### What needs to be done
Go through the records and report each line holding the string "agent".

[[ Available records open ]]

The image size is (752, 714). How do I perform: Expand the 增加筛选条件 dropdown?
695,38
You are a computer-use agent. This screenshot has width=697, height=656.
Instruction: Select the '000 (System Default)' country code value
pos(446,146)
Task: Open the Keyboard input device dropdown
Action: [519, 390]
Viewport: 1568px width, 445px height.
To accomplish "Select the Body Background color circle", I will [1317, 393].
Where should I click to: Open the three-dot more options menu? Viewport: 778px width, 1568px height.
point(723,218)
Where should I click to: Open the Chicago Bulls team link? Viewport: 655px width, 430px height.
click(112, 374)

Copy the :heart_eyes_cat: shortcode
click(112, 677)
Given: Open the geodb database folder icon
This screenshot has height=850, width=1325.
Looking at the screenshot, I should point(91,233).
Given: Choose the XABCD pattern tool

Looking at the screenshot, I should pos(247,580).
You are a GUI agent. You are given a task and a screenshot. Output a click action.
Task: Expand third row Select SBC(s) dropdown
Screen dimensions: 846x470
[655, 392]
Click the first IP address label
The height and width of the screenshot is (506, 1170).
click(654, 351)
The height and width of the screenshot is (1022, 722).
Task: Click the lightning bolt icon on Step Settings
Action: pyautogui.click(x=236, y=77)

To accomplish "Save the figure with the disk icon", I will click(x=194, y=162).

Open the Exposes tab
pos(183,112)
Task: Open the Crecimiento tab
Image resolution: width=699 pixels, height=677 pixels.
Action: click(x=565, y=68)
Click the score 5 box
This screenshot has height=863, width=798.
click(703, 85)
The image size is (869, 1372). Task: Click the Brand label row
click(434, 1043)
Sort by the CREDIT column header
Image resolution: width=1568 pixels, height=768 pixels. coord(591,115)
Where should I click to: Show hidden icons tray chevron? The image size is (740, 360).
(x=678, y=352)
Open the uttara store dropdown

[[ Available records closed ]]

### Finished task
You are a computer-use agent. This screenshot has width=697, height=656.
You are a GUI agent. You are given a task and a screenshot. Output a click action.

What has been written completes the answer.